**Text passage:**
Endorsements
for THE SOUND OF RABBITS
“At the heart of Janice Deal’s new novel The Sound of Rabbits are two sisters, one who stayed and one who fled. Val, in a sad marriage with two daughters, remained in their small hometown, and Ruby, who got away, hides her disappointments and failures. The two are brought together as their mother approaches death. Re-enacting old conflicts and finding new ones, each woman seeks solace from the other, and refuses it. Deal weaves together the two sisters’ stories, present and past, with those of their mother, Val’s girls, her silent husband, and others they touch in their small town, creating a luminous web in which each interwoven life is a strand that sets the entire web shaking and shimmering.
With a lovingly sharp-eyed grasp of the particularities of small town northern Wisconsin, with an uncanny ability to probe the dark and conflicted interiors of her characters, and a poet’s way of conjuring layers of emotion with a few perfect words, Deal has written a novel that resonates long after the last lines are read. The Sound of Rabbits is a deeply affecting and powerful novel.”

**Task to carry out:** Reproduce the passage of the endorsement above from "Endorsements" up to and including "shaking and shimmering.".

**Data block:**
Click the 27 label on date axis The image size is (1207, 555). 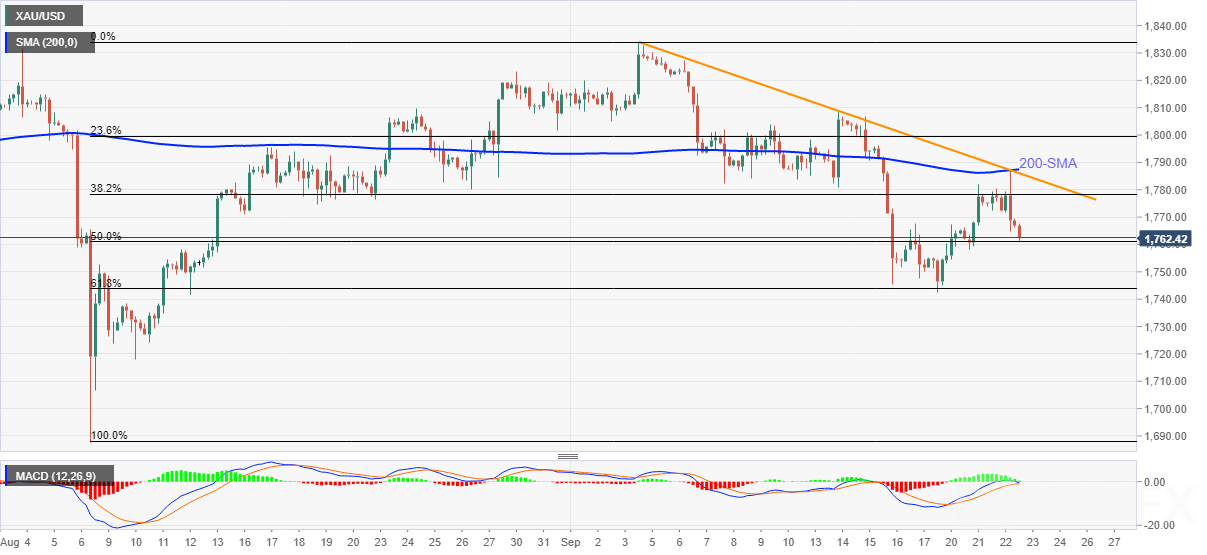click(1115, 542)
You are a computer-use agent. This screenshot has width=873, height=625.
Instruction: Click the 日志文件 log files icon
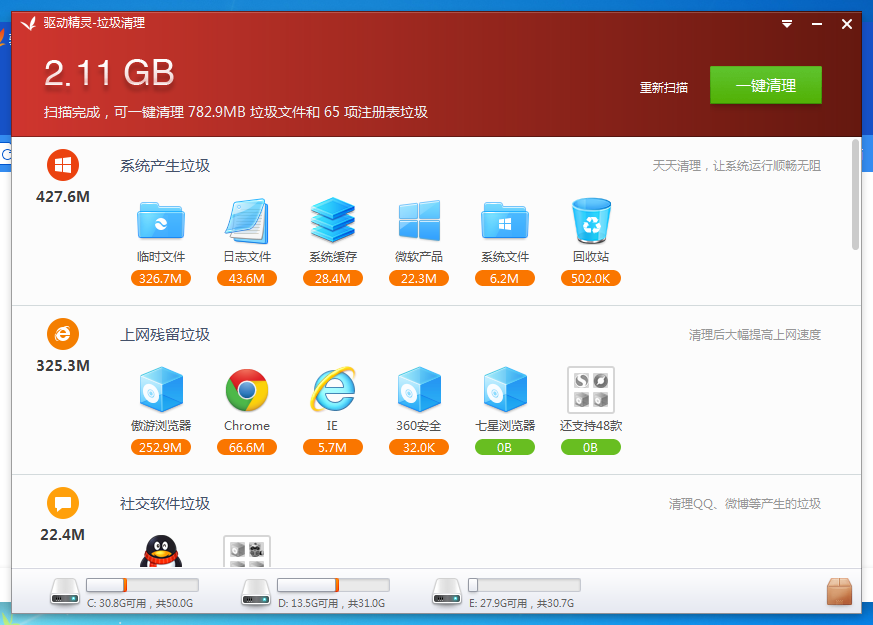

**Solution for this problem:**
Endorsements
for THE SOUND OF RABBITS
“At the heart of Janice Deal’s new novel The Sound of Rabbits are two sisters, one who stayed and one who fled. Val, in a sad marriage with two daughters, remained in their small hometown, and Ruby, who got away, hides her disappointments and failures. The two are brought together as their mother approaches death. Re-enacting old conflicts and finding new ones, each woman seeks solace from the other, and refuses it. Deal weaves together the two sisters’ stories, present and past, with those of their mother, Val’s girls, her silent husband, and others they touch in their small town, creating a luminous web in which each interwoven life is a strand that sets the entire web shaking and shimmering.